SHORT PROBLEM: Reproduce the material below word for word, from the line containing "Uncheck Active for" through the end of the material, both ends included.

SOURCE DATA:
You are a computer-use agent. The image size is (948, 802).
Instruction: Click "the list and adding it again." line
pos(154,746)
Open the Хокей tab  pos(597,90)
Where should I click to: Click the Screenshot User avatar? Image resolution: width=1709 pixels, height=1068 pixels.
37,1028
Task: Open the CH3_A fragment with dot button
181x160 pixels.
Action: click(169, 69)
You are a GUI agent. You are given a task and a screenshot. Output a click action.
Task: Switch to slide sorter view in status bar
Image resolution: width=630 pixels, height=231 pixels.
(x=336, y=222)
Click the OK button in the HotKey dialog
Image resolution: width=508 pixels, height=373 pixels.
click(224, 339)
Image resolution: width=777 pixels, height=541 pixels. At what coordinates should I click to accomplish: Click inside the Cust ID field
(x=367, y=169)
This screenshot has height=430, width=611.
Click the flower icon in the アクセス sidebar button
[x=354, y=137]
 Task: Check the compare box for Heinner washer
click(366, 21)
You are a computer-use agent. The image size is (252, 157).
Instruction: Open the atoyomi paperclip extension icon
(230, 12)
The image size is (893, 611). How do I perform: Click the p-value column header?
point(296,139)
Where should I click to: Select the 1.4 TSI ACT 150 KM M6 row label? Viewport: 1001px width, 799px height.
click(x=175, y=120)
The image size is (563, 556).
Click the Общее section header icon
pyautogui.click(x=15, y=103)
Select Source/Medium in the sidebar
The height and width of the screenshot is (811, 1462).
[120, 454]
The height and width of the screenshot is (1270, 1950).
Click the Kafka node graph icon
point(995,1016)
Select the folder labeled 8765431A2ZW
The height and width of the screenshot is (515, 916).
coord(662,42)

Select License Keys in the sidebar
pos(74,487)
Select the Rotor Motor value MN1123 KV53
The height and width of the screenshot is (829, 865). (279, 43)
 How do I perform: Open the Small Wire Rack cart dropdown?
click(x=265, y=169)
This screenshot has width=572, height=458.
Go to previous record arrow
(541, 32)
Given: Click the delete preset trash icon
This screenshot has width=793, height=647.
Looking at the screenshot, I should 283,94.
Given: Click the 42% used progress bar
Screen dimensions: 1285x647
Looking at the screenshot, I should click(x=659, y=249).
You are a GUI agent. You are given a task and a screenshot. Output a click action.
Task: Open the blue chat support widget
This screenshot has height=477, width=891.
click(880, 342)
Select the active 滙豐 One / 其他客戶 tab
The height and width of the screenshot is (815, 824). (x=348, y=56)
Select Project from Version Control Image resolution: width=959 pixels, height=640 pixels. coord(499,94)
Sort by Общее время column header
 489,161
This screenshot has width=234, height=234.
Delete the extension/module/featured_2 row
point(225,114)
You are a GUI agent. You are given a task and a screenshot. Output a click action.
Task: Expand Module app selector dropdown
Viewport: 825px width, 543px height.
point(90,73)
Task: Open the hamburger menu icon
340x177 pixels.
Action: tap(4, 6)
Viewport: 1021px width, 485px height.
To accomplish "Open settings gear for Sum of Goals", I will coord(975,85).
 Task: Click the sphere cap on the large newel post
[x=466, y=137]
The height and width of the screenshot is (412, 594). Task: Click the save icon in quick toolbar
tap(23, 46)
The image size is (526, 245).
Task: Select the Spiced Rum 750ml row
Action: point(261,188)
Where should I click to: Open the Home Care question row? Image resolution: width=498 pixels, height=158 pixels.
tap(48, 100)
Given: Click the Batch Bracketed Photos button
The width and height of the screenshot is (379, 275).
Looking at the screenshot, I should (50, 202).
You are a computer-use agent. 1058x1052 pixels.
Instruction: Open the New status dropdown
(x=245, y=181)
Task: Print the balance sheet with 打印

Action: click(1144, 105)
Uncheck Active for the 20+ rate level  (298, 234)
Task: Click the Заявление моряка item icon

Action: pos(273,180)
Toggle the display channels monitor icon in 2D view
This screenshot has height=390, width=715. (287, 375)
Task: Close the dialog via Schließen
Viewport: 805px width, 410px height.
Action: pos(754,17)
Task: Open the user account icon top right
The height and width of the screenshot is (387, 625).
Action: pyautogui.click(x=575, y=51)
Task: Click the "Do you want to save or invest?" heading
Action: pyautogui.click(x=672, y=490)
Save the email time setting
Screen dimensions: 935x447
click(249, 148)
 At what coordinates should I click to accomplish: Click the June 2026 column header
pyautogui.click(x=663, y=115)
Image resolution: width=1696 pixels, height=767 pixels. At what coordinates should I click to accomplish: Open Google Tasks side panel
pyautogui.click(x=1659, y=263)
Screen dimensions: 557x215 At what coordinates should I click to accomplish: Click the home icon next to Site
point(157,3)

CORRECT RESULT:
Uncheck Active for the 20+ rate level  (298, 234)
Task: Click the Заявление моряка item icon

Action: pos(273,180)
Toggle the display channels monitor icon in 2D view
This screenshot has height=390, width=715. (287, 375)
Task: Close the dialog via Schließen
Viewport: 805px width, 410px height.
Action: pos(754,17)
Task: Open the user account icon top right
The height and width of the screenshot is (387, 625).
Action: pyautogui.click(x=575, y=51)
Task: Click the "Do you want to save or invest?" heading
Action: pyautogui.click(x=672, y=490)
Save the email time setting
Screen dimensions: 935x447
click(249, 148)
 At what coordinates should I click to accomplish: Click the June 2026 column header
pyautogui.click(x=663, y=115)
Image resolution: width=1696 pixels, height=767 pixels. At what coordinates should I click to accomplish: Open Google Tasks side panel
pyautogui.click(x=1659, y=263)
Screen dimensions: 557x215 At what coordinates should I click to accomplish: Click the home icon next to Site
point(157,3)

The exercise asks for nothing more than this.